With Kleinberg’s three new grants, she now has a total in $5.4 million for her research initiatives, which focus on useable artificial intelligence: information individual patients are able to use according to their lifestyle, beliefs and assumptions
Credit: Stevens Institute of Technology
Samantha Kleinberg, a computer scientist at Stevens Institute of Technology and pioneer in wearable technologies, has secured roughly $2.3 million in three new grants by the National Science Foundation and the National Institutes of Health to develop artificial intelligence that provides personalized information to patients so they can take an active part in managing their health.
“It’s usable AI,” said Kleinberg. “The amount of available data in health and medicine is overwhelming and not all of it is relevant or important for each individual. We combine computational work and the human elements of decision-making to give patients the information they need to actively decide, with their clinician, what their treatment plan should be.”
The new grants, which bring Kleinberg’s total research funding to $5.4 million, underscore a growing market where artificial intelligence and big data are providing added value to healthcare with a focus on diagnosis, treatment, patient monitoring and prevention.
A brief summary of each grant is below:
Uniting Causal and Mental Models for Shared Decision-Making in Diabetes; $917,879: National Science Foundation
Kleinberg will develop computational tools to personalize information patients with diabetes see in order to better decide on a treatment plan. This research is based on a longstanding model in healthcare known as shared decision-making approach, where a patient and clinician work together to understand the patient’s preferences and formulate a treatment plan. However, the efficacy of the model can be strained as each participant in the treatment plan–patient, doctor, other caregivers–holds different set of beliefs about disease and treatment, leading to different approaches that can derail results. Additionally, the amount of information given to patients can be too complex and include unnecessary details–which could lead to patients becoming overwhelmed or not understanding. Kleinberg, in collaboration with Jessecae Marsh, a cognitive scientist at Lehigh University, will also create training modules to educate clinicians about how patient beliefs influence trust and decision-making, as a way to facilitate optimal ways to share decision about treatment. Onur Asan, who heads the Humans-Systems Interaction Lab at Stevens, will serve as co-principal investigator.
Harnessing Patient Generated Data to Identify Causes and Effects of Nutrition during Pregnancy; $864,220: National Institutes of Health
During pregnancy, about 9 percent of women develop gestational diabetes. In collaboration with Andrea Deierlein, a nutritional and reproductive epidemiologist at New York University, Kleinberg will use patient-generated health data collected through wearing activity monitors, logging meals in real time using photos that parses out type of food and calories, or recording symptoms to capture what happens before illness develops. While type 2 diabetes typically develops over a long period of time, gestational diabetes occurs within a short, bracketed time period, making this the ideal population to study. Ultimately, the data aim to identify what factors cause this disease and will be used to identify targets for early interventions and to guide decisions during pregnancy.
Moving Beyond Knowledge to Action: Evaluating and Improving the Utility of Causal Inference; $499,454: National Science Foundation
In an effort to build artificial intelligence, researchers are developing algorithms that determine cause and effect and as such, have focused on developing methods to mine through data to find these causal structures. However, causes have been treated as the end goal, without addressing information that is most useful for patients i.e. what they can and/or are willing to act on to improve their health. Kleinberg wants to build artificial intelligence that’s useable for the benefit of patients.
For example, imagine monitoring a person with diabetes on their physical activity, food intake and stress levels. Perhaps all three variables coincide with high glucose or other adverse health outcomes. But which of these variable – activity, food intake, or stress – is actually causing the adverse health outcome? Current artificial intelligence is good at finding these correlations, but not as good as determining a causal structure. Moreover, artificial intelligence cannot determine which of these variables people are willing to – or able to – change in order to improve their heath. “Humans don’t just use data like a machine,” said Kleinberg. “They make decisions based on many things, including prior experiences and assumptions. So not all new information has the same impact on influencing a person’s decisions.”
The research will focus on understanding what makes the output of an algorithm useful to human decision-makers so that algorithms can be evaluated based on this ability, rather than the percent of causes they find or how fast algorithms accomplish a task. This will introduce new methods that make causal models more usable and personalized, leveraging these results to improve everyday decisions around treatment, diet and exercise.
§ §
What this exercise asks:
a) In the article on Kleinberg's grants, who will serve as co-principal investigator on the diabetes shared decision-making grant?
b) Condense the paragraph of the article on Kleinberg's grants that begins "During pregnancy, about 9 percent" into a bulleted list that keeps its main facts.
Answer using only the article on Kleinberg's grants.

Data listing:
§ §
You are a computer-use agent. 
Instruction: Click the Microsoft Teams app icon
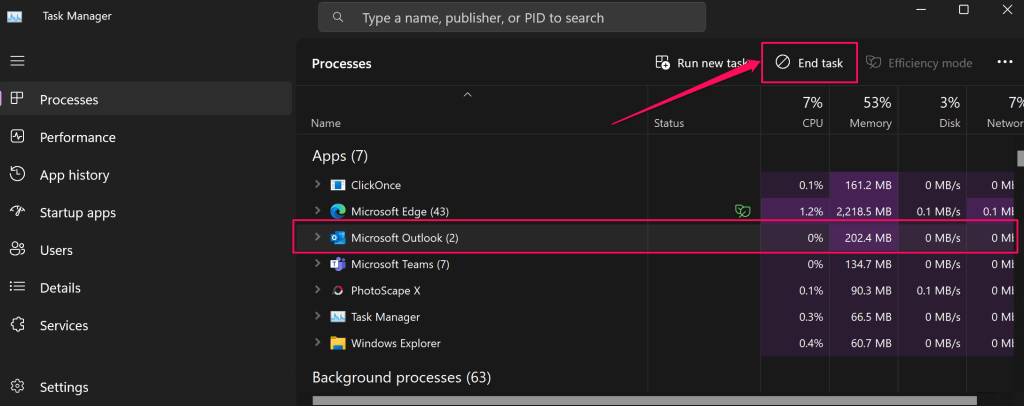point(338,264)
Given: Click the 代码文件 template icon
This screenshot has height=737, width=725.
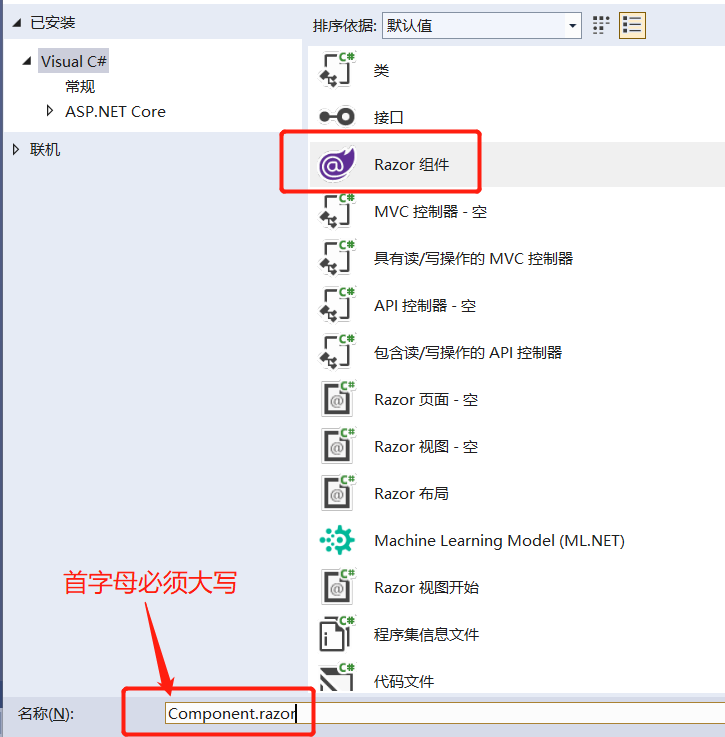Looking at the screenshot, I should [x=337, y=678].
§ §
Task responses:
a) Onur Asan, who heads the Humans-Systems Interaction Lab at Stevens.

b)
- About 9 percent of women develop gestational diabetes during pregnancy.
- Kleinberg and Andrea Deierlein, a nutritional and reproductive epidemiologist at New York University, will use patient-generated health data. The sources are activity monitors, real-time meal logs with photos that identify food type and calories, and symptom records that capture what happens before illness develops.
- Type 2 diabetes typically develops over a long period. Gestational diabetes occurs within a short, bracketed period, which makes this population ideal to study.
- The data aim to identify the causes of the disease. They will also be used to find targets for early interventions and to guide decisions during pregnancy.